» About this exercise
Write out the whole listing, matching it exactly.
Information provided Start Marker
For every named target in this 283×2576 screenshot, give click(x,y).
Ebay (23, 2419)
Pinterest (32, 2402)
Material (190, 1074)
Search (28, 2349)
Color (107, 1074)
Information provided End Marker
» Expected output
For every named target in this 283×2576 screenshot, give click(x,y).
Ebay (23, 2419)
Pinterest (32, 2402)
Material (190, 1074)
Search (28, 2349)
Color (107, 1074)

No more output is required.